- **Instructions to follow**
No pictures belong in the result; set down exactly the lines from the one containing "Open the SOAP method documentation link" through the final line of the listing, and nothing more.

(Beginning of Material for this task)

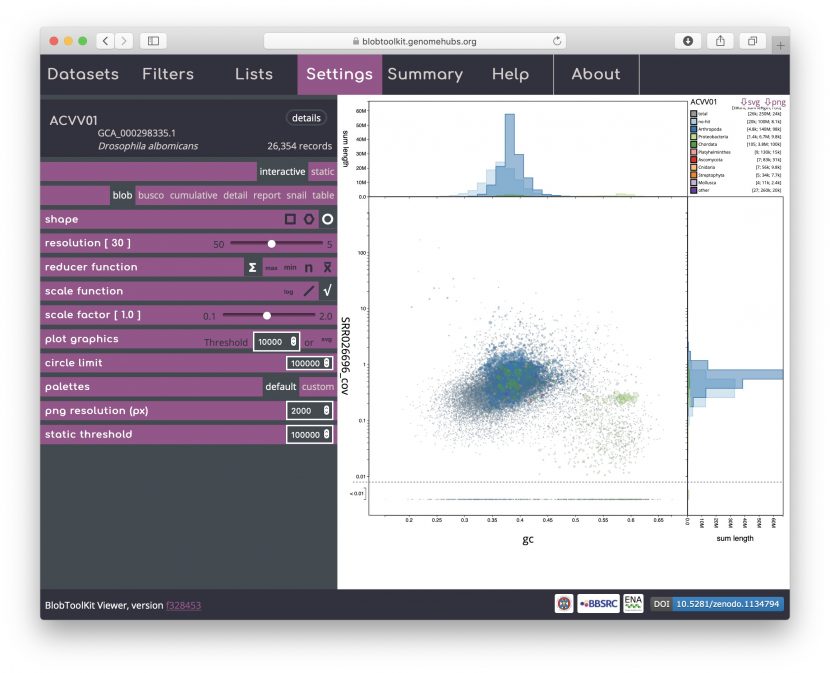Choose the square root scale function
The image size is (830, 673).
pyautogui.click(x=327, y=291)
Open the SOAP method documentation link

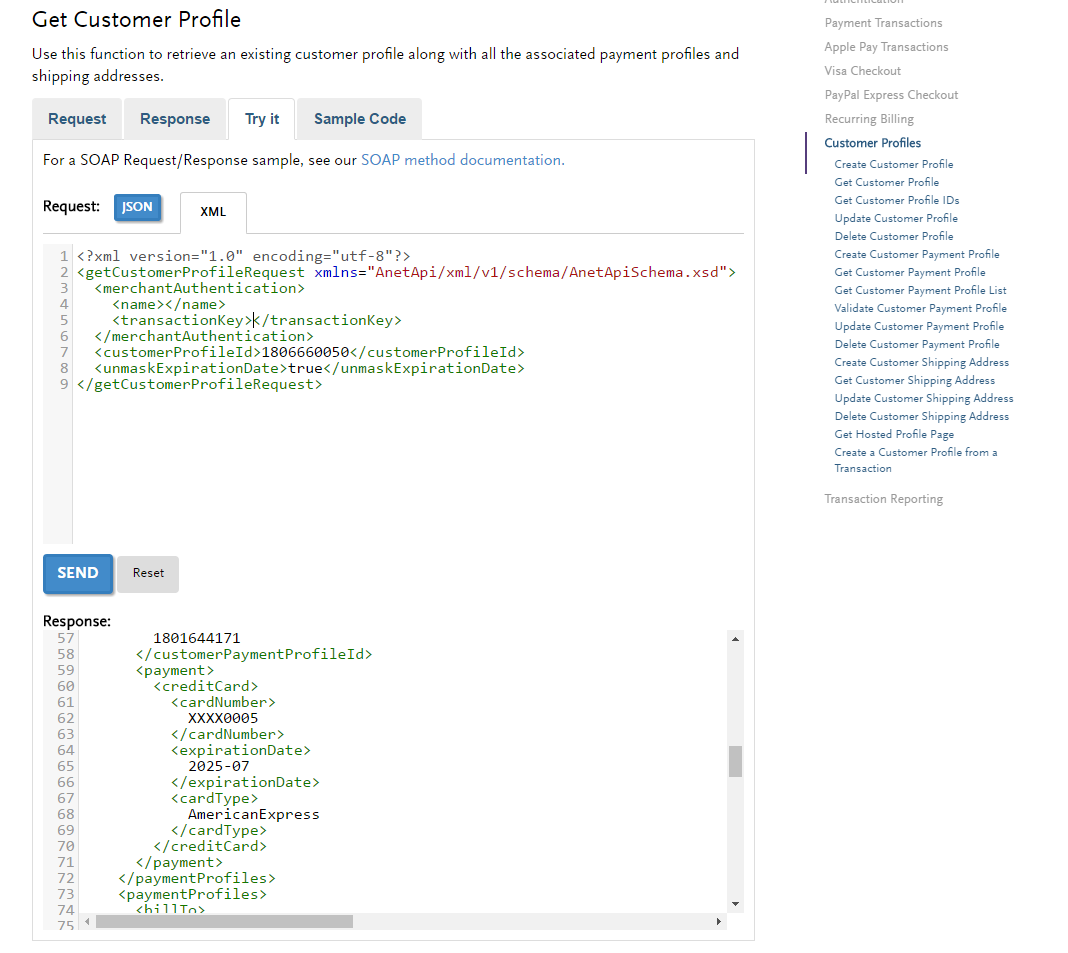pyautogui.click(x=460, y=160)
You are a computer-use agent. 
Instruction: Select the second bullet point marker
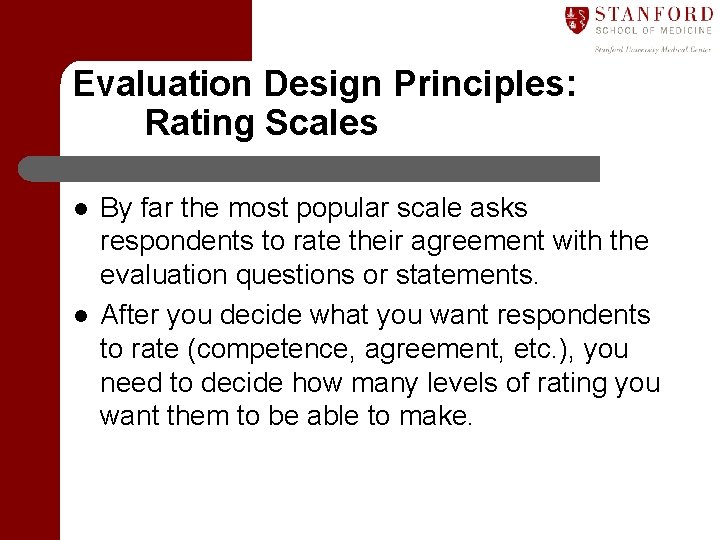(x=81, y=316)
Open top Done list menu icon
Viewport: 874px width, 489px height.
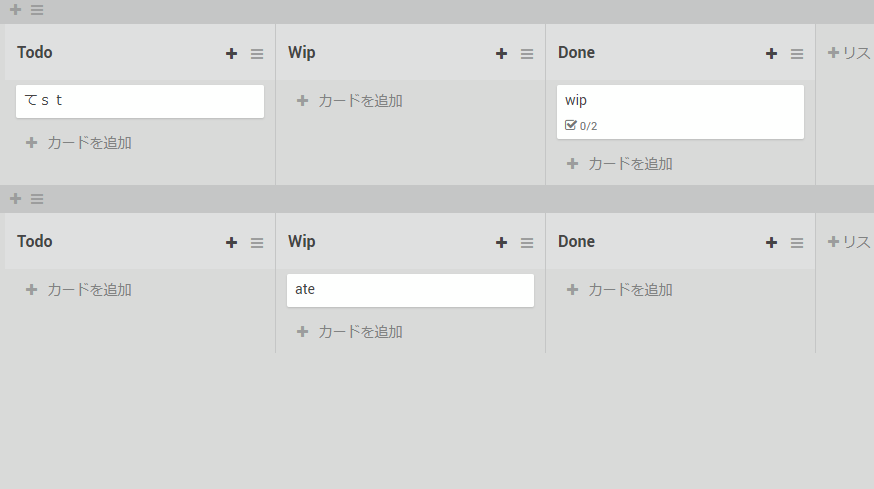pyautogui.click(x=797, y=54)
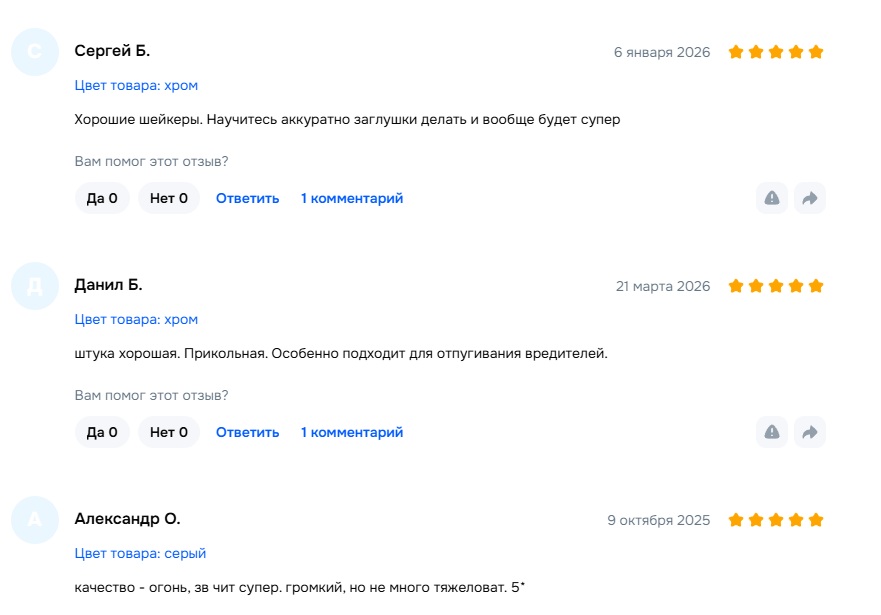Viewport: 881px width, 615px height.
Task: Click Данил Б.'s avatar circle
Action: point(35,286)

(End of Material for this task)

- **Written solution**
Open the SOAP method documentation link

pyautogui.click(x=460, y=160)
You are a computer-use agent. 
Instruction: Select the second bullet point marker
(x=81, y=316)
Open top Done list menu icon
Viewport: 874px width, 489px height.
pyautogui.click(x=797, y=54)
Viewport: 881px width, 615px height.
Task: Click Данил Б.'s avatar circle
Action: point(35,286)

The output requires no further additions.